In connection with the appointment of Mr. Philip DeFeo to the Board of Directors of Allied
World Assurance Company Holdings, Ltd (the Company), as described in Item 5.02 below, the Company
anticipates entering into an indemnification agreement with Mr. DeFeo, dated as of November 10,
2006, in such form as previously approved by the Companys Board of Directors (the Indemnification
Agreement). Mr. DeFeos Indemnification Agreement shall contain the same terms and conditions as
those previously entered into by the Company with members of its Board of Directors and certain
members of its senior management. A copy of the form of Indemnification Agreement was attached as
Exhibit 10.1 to the Companys Current Report on Form 8-K filed with the Securities and Exchange
Commission on August 7, 2006 and is incorporated herein by reference. The description of the
Indemnification Agreement contained herein is qualified in its entirety by reference to the form of
Indemnification Agreement filed therewith.

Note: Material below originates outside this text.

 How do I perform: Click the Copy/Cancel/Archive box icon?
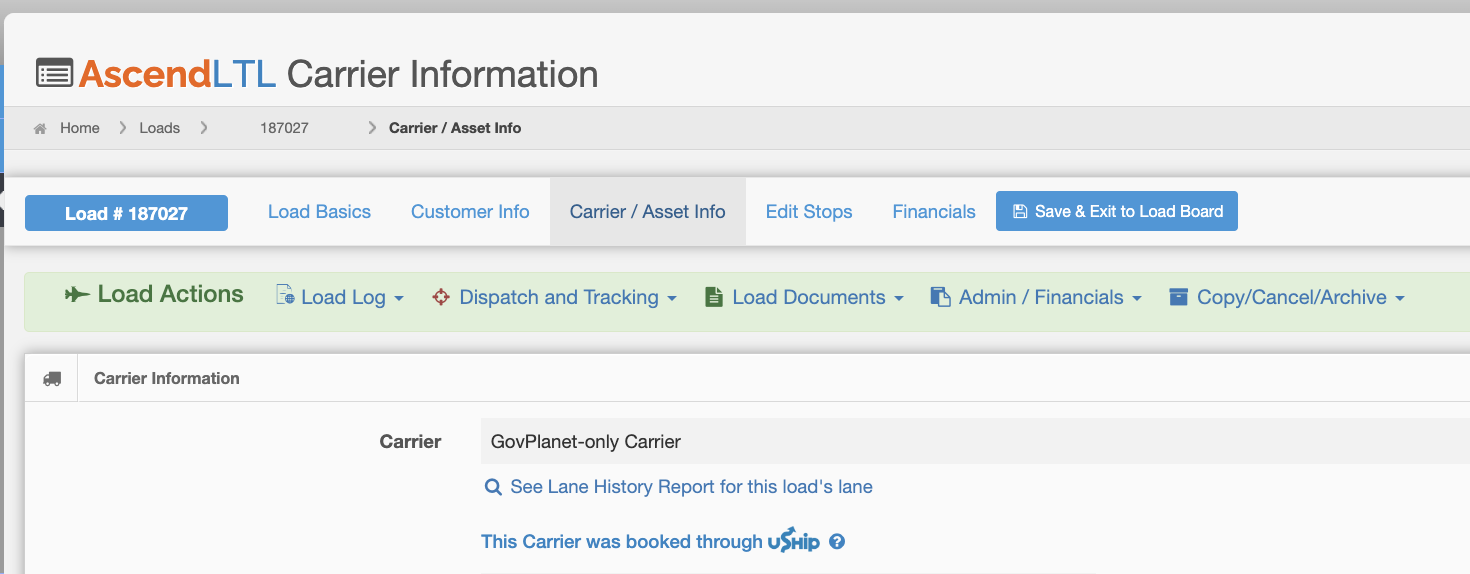coord(1179,297)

In general, the Indemnification Agreement provides that the Company will, to the fullest
extent permitted by applicable law (except in certain limited circumstances) and the Companys
Bye-laws and Memorandum of Association, indemnify the indemnitee against all expenses, judgments,
fines and amounts paid in settlement actually and reasonably incurred in connection with any
threatened, pending or completed criminal, civil, administrative or investigative action brought
against the indemnitee or in which he otherwise becomes involved as a witness by reason of his
relationship with the Company. The Indemnification Agreement also provides for indemnification
rights regarding proceedings brought by or in the right of the Company. In addition, the
Indemnification Agreement provides for the advancement of expenses incurred by the indemnitee in
connection with any proceeding covered by the Indemnification Agreement, provided that the
indemnitee submits a written affirmation of the indemnitees good faith belief that the indemnitee
has met the standard of conduct necessary for indemnification under the Indemnification Agreement.

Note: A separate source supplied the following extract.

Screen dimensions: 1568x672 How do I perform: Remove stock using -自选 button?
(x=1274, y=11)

Item 5.02. Departure of Directors or Principal Officers; Election of Directors; Appointment of
Principal Officers; Compensatory Arrangements of Certain Officers.
On November 10, 2006, Mr. DeFeo became of member of the Companys Board of Directors. On
November 15, 2006, the Company issued a press release announcing this appointment. This
appointment fills a casual vacancy on the Companys Board of Directors, which is now comprised of
eight members. The appointment of Mr. DeFeo to the Companys Board of Directors was recommended by
the Nominating & Corporate Governance Committee and unanimously approved by the Board. At the
present time, the Board of Directors has not determined any committees to which Mr. DeFeo may be
appointed. Effective as of the beginning of each year commencing in January 2007, Mr. DeFeo,
together with the Companys other non-employee directors, shall receive pursuant to the Companys
Amended and Restated 2004 Stock Incentive Plan an annual equity award of the Companys restricted
stock units worth $65,000, which restricted stock units shall vest one year from the date of the
award.
A copy of the press release announcing Mr. DeFeos appointment to the Board of Directors is
filed herewith as Exhibit 99.1 and is incorporated herein by reference.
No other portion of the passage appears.